And you, my children, who have the blessing of being thus taught the way of GOD, and the value of your own souls, and how you may please your Heavenly FATHER, and serve HIM for the short time of your life here on earth, and what HE has done for you, and how your SAVIOUR loved you, and laid down His life for you, and what care HE is now taking of each of you, even placing His holy angels to protect you, and HIMSELF blessing you, and how you may come to that happy home where all is joy—you have the more duty, because you know this; GOD has favoured you above many other children, in teaching you these things; and you must love HIM more than others, for you will have to give an account to HIM, what use you have made of what HE has done for you; and they who deny themselves that you may be thus educated, will, if they hear of your good behaviour, be more encouraged to do the same for others also, and grieved if they hear otherwise;” you should pray also for those who have done you this kindness; and hereafter, as we trust, if you go on patiently in well doing, you and they will rejoice together in Heaven; they, that they gave up earthly things for your good, and you at seeing them who wished thus well for you, and both in the everlasting mercy of GOD, Who hath made, redeemed, and sanctified us, and would bring us to His glory.

To HIM, the GOD Which fed us all our lives long, unto this day, and redeemed us from all evil, FATHER, SON, and HOLY GHOST, Three Persons and One GOD, be blessing and glory and wisdom and honour and might for ever and ever. Amen.



[1] Preached in aid of a Diocesan Society, for the Religious Education of the Poor.

[2] Apost. Constit. vi. 15.

[3] This portion of St. Mark’s Gospel is directed to be read in a Pontifical of Poitiers, 900 years old (Assem. Cod. Lit. i. 67); that of St. Matthew in one of Remiremont, 800 years old; as also in our own services of York and Sarum.

[4] Lib. ii. c. 39.

[5] Office for the Ordination of Deacons.

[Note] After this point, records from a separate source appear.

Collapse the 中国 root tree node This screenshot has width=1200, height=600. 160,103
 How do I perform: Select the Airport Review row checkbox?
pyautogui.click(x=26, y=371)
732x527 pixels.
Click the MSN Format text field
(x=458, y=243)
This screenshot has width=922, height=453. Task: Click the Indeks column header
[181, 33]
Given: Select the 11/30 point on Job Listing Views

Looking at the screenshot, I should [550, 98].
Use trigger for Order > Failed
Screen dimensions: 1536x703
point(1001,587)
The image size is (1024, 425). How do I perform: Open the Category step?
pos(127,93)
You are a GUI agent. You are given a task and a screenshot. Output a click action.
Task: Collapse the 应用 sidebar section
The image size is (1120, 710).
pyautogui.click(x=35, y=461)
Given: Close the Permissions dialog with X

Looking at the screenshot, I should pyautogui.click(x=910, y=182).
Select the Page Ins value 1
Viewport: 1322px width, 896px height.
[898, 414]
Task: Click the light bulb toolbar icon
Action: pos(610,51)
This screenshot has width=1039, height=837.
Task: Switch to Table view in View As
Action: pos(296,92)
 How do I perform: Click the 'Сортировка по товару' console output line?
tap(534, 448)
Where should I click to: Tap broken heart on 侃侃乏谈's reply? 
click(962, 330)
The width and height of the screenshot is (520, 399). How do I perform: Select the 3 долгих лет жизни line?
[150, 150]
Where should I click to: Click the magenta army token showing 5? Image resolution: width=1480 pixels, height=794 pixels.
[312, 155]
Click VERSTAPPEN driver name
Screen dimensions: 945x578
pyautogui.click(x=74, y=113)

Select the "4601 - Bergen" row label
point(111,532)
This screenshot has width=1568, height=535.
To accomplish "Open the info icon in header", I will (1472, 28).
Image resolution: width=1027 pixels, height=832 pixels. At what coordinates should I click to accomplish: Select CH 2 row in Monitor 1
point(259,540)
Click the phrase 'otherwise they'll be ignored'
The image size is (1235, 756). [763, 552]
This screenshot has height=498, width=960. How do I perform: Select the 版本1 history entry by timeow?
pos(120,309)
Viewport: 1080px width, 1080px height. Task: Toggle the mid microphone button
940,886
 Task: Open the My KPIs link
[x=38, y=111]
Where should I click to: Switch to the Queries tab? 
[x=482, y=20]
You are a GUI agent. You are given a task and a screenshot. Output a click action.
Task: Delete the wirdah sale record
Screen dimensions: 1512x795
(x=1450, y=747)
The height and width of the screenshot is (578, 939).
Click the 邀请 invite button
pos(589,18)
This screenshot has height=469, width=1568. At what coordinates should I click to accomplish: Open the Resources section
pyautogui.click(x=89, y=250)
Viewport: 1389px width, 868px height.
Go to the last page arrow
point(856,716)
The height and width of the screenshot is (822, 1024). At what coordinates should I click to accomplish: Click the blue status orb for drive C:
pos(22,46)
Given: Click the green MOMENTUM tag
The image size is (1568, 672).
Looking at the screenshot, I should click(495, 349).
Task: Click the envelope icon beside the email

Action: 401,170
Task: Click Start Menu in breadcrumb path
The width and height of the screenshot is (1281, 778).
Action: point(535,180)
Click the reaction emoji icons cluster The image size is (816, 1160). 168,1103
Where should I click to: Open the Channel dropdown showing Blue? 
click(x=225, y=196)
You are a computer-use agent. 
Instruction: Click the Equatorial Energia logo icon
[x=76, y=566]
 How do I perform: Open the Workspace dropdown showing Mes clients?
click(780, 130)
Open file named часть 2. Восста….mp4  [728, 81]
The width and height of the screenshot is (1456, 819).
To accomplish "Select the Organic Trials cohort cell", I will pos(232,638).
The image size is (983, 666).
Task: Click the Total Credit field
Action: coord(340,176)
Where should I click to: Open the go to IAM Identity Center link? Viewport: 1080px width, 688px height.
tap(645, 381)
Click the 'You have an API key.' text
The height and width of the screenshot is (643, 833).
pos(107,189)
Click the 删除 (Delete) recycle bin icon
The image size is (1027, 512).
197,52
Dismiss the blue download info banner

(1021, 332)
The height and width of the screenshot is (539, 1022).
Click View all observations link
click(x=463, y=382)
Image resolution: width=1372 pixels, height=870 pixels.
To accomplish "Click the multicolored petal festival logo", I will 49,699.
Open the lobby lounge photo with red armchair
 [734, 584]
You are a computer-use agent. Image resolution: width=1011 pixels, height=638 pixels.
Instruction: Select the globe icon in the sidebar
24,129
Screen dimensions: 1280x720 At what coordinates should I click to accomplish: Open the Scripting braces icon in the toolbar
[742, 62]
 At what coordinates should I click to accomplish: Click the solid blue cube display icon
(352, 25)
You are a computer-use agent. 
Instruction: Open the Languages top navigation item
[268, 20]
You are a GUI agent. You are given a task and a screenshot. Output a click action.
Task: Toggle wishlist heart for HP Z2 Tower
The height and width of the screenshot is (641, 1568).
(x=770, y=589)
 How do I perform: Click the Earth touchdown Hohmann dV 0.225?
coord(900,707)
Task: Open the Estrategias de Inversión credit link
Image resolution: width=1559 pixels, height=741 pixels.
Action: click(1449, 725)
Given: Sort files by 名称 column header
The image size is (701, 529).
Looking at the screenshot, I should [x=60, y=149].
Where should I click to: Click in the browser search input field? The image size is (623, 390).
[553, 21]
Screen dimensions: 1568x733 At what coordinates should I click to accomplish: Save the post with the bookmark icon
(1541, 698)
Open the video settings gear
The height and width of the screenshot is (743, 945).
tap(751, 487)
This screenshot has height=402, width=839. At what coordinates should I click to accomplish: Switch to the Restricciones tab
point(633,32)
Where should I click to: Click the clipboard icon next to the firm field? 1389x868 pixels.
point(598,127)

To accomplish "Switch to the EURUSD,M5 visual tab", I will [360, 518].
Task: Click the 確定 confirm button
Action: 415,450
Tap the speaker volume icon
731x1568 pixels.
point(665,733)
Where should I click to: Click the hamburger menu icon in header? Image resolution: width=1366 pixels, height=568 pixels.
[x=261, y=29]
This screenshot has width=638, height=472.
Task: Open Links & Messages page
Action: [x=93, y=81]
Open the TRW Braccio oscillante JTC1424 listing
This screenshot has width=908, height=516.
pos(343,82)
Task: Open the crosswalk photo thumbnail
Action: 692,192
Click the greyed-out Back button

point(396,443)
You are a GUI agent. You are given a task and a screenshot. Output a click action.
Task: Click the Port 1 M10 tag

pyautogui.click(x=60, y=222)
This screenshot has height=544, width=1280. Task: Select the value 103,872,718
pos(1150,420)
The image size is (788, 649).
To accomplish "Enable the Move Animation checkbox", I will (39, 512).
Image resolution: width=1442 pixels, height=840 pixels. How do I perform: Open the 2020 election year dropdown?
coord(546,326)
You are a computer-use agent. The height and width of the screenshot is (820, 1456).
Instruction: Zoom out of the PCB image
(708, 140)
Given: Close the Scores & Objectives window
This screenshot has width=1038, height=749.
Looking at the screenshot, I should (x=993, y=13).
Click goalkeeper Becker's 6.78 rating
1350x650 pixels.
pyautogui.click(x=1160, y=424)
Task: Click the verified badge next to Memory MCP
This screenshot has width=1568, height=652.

[6] Rubric at the end of the Catechism.

[7] Preached where many clergy were present.

[8] Church Catechism, Postscript, p. 161, ed. 2.

[9] Dedication to the “Old religion.”

[10] Preached before the late effort of the Church, to extend education on a larger and higher scale.

[11] Preached while the State refused to assist in Church-education. It has been retained, since we are always too ready to forget the blessedness of adversity. The withdrawal of man’s help is now felt to have been a great blessing to our Church. It taught her anew (if she but forget it not) her true strength, dependence upon her Lord.

[12] Local references, here and elsewhere, are mostly omitted.